Paulus, dalam doanya yang indah bagi jemaat Efesus, seakan meminjam bahasa pengukur itu untuk hal yang justru tak bisa diukur. Ia berdoa supaya kita dapat memahami betapa lebarnya, panjangnya, tingginya, dan dalamnya kasih Kristus. Empat dimensi, seolah kasih itu sebuah ruang yang bisa dipetakan. Lebar, panjang, tinggi, dalam, seperti hendak diukur dari segala arah.

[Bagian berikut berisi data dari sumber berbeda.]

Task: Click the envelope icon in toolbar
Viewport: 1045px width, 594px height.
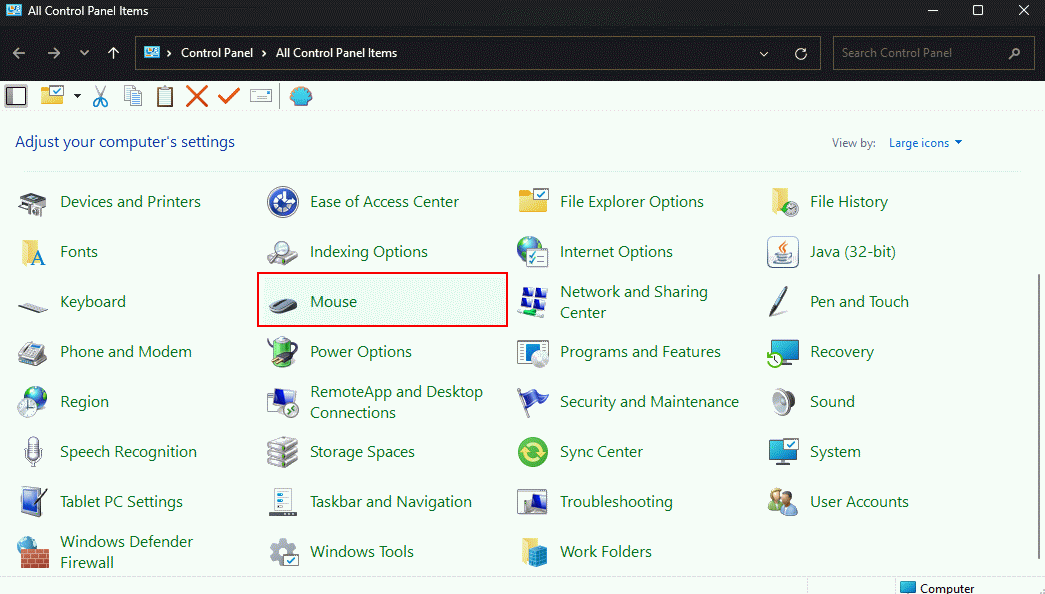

Tetapi di kalimat berikutnya Paulus membuka rahasianya: dan dapat mengenal kasih itu, sekalipun ia melampaui segala pengetahuan. Di sinilah letak keajaibannya. Kasih Kristus adalah satu-satunya hal yang makin kita ukur, makin ketahuan tak terukur. Kita bentangkan meteran ke segala penjuru, dan tepi-tepinya tidak pernah ketemu. Makin dalam kita menyelam, makin dalam pula dasarnya menjauh.
Itu sebabnya iman tidak pernah tamat. Selalu ada ruang kasih yang belum kita jelajahi. Orang yang mengira sudah tahu segalanya tentang kasih Allah sebenarnya baru berdiri di pintu.
Dalam Injil, Yesus berkata Ia datang melemparkan api ke bumi. Kasih-Nya bukan sesuatu yang teduh dan aman; ia menyalakan, mengobarkan, mengubah. Api tidak bisa diukur dengan meteran.
Sudahkah kita berani terus mengukur kasih Kristus, dengan sadar bahwa tepinya tak akan pernah kita temukan?
Tuhan, benamkanlah aku makin dalam ke dalam kasih-Mu yang tak terukur, dan jangan biarkan aku merasa sudah cukup tahu. Amin.